Unsafe abortion remains the leading cause of maternal mortality and morbidity. A 2015 study revealed that more 300,000 abortions occur in Kenya annually.
About 488 maternal deaths per 100,000 live births were as a result of unsafe abortion. But must these women die? Several factors are responsible for incidences of unsafe abortion.
One of the reasons is lack of awareness on the circumstances permitting abortion in Kenya. The 2010 Constitution permits abortion when the life or health of a woman is in danger or if a written law permits.
However, stigma associated with unintended pregnancy, poverty and denial of responsibility results in many young girls and women seeking unsafe abortion.
Abortion remains a highly stigmatised issue right from the community to the health sector. Many health workers due to their religious beliefs have always shied away from offering comprehensive abortion to patients.
Becoming pregnant when one is in school derives a lot of stigma from peers and even community. Such pregnancy is associated with sexual immorality.
Pregnancy-related stigma often results in secret termination of pregnancy or even suicide attempts. Due to poverty, child bearing by teenagers dependent on their parents is seen as additional burden to the family and, therefore, abortion is considered the first option.
Sexual activity among adolescents starts as early as age nine and, therefore, possibility of pregnancy. If this occurs, adolescents find it difficult to start child bearing at a tender age. Denial by family members in addition to peer pressure make young girls resort to terminating pregnancy.
Besides, many women are still not aware of the legality of abortion in Kenya. Many still consider abortion a crime. Service delivery also depends with the geographical phenomenon.
In rural areas, health facilities are under equipped in terms of drugs and medical personnel. Distance to the facilities and transport costs also affect where one may seek comprehensive abortion care.
Lack of adequate youth friendly services is another factor. Few youth friendly centres offer pregnancy care and contraceptive counseling. Another factor is lack of comprehensive sexuality education in schools.
Information offered to learners in terms of preventing pregnancy may not be the information they (adolescents) want, that is to say, the information is not age appropriate.
In light of all these challenges, several strategies are necessary to address issues of unsafe abortion. The community must be educated on the Constitution provision relating to legality of abortion.

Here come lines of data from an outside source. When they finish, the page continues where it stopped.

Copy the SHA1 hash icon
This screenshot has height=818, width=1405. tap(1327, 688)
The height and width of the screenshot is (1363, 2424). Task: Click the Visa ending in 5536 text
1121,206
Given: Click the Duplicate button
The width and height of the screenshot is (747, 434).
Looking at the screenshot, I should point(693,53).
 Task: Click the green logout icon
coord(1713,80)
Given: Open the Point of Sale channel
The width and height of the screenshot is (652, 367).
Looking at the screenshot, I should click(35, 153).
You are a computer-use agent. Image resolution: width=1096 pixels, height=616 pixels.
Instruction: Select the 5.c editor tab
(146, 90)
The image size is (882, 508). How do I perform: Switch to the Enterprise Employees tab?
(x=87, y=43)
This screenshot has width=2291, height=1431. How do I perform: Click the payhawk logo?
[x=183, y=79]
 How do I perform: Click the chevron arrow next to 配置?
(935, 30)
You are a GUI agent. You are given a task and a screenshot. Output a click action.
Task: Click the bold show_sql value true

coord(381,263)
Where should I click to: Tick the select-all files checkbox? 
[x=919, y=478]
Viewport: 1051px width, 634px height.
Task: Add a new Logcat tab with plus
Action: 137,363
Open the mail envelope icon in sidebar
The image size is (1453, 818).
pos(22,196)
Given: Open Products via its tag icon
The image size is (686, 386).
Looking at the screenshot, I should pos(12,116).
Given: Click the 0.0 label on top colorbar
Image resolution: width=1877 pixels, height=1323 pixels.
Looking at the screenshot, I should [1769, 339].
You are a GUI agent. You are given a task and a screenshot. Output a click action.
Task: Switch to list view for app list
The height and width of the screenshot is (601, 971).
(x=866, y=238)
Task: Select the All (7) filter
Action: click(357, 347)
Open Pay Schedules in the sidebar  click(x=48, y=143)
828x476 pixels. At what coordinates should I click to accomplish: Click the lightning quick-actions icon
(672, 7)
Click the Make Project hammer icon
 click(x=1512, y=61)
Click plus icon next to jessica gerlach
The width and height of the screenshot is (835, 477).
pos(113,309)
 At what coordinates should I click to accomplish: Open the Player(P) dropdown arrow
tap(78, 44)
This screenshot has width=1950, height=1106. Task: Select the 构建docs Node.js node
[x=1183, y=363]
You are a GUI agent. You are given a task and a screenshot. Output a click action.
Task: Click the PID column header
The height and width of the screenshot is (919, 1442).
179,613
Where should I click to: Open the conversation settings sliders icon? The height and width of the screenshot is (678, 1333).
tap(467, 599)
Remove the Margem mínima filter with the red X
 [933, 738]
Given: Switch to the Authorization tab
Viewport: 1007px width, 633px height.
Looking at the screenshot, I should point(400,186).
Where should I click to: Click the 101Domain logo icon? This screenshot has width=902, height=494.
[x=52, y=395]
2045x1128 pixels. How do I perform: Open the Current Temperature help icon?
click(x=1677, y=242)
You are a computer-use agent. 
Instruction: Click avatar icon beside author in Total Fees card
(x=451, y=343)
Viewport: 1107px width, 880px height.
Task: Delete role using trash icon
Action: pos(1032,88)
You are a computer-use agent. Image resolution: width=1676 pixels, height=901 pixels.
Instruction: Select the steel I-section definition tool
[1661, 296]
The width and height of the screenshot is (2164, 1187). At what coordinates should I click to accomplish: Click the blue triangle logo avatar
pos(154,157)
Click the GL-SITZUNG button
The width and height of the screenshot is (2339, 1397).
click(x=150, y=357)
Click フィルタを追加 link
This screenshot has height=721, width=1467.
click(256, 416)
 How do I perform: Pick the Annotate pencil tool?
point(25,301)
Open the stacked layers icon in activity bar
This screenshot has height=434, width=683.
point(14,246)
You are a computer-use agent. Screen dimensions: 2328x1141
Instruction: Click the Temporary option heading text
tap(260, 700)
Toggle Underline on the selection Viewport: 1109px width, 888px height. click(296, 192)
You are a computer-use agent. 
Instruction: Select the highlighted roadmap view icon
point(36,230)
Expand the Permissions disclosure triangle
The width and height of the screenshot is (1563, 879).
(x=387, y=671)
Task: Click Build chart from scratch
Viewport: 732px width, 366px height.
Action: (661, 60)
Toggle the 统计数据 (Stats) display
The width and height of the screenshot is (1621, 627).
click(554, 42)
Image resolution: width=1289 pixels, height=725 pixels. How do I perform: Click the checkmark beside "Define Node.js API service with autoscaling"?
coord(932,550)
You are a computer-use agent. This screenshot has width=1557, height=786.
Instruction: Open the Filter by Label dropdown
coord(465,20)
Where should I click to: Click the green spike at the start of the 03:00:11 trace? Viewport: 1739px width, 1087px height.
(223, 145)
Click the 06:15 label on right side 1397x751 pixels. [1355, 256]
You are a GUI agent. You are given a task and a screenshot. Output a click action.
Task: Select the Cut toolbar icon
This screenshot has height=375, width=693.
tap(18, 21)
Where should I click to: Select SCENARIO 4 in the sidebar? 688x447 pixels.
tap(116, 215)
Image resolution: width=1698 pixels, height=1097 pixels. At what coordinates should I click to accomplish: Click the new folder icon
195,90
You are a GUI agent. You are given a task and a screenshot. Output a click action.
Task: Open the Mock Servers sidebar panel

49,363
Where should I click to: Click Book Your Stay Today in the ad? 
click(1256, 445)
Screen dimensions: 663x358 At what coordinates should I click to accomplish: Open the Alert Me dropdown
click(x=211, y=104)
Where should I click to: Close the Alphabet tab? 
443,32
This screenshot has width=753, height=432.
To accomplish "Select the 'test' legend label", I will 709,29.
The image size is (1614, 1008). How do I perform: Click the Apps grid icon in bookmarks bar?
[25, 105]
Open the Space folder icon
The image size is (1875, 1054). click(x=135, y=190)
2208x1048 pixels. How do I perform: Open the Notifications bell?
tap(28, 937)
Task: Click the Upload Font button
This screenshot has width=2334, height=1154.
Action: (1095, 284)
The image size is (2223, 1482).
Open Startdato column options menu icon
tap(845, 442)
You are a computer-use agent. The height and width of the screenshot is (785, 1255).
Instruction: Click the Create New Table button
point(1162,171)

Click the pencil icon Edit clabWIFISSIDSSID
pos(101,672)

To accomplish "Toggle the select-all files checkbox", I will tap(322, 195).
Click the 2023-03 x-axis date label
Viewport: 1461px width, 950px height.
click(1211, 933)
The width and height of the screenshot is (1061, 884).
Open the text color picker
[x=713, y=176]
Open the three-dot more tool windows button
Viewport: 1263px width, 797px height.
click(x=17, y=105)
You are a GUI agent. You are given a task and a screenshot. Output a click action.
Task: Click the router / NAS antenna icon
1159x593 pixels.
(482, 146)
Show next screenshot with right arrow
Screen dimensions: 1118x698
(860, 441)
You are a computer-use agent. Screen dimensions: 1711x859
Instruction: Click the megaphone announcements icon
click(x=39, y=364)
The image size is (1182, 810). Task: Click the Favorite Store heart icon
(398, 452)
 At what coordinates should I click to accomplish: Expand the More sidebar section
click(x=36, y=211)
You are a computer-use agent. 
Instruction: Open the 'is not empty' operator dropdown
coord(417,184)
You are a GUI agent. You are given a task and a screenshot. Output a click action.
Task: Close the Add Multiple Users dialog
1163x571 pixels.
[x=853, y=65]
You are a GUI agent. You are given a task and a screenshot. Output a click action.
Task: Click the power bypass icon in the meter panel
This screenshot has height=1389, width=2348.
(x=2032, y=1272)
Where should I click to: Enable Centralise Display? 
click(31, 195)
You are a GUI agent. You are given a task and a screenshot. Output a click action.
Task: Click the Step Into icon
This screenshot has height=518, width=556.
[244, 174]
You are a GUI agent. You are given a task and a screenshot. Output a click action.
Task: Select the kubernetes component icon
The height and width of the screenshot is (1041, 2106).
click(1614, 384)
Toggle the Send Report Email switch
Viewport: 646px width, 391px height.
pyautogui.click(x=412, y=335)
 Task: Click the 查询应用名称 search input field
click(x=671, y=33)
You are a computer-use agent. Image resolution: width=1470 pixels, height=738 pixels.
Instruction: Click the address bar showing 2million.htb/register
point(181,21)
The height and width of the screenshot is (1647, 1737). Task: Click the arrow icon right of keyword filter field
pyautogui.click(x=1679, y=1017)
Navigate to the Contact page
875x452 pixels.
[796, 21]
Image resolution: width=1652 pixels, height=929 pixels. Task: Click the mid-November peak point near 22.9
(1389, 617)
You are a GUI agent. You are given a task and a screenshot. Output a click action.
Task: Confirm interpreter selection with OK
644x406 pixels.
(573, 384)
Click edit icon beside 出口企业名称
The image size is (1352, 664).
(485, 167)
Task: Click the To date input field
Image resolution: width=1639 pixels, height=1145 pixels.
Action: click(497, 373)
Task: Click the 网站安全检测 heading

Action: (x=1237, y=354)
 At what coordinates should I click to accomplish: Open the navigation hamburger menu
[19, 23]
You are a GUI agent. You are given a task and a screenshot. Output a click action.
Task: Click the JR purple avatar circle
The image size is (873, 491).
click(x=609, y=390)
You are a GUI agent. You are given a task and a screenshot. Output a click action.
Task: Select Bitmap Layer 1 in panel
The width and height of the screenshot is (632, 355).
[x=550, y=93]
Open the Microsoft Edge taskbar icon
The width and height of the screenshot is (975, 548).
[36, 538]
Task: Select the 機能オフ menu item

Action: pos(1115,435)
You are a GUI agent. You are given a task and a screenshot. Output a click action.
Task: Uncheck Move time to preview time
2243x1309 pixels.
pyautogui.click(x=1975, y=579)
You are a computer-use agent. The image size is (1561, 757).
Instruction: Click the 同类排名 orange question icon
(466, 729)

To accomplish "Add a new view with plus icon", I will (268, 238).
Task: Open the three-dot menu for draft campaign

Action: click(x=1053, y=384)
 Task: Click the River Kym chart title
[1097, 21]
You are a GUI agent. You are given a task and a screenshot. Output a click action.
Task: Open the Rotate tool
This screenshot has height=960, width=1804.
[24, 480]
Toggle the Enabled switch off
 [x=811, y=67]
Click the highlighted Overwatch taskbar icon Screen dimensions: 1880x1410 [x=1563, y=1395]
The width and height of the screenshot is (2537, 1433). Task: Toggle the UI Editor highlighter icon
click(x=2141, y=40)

We must offer appropriate information to adolescent learners to build their capacity to practice healthy decision-making. Health workers must be trained on value clarification and attitude transformation.
This will enable health workers respond to pregnancy related emergencies and not base their practice on religious affiliations.
Health has been devolved. County health facilities must be provided with resources to respond to emergencies.
We must equip and increase the number of youth-friendly centres to respond to the needs of young people. Finally, we must sensitise the community on the dangers of stigmatising teenage mothers.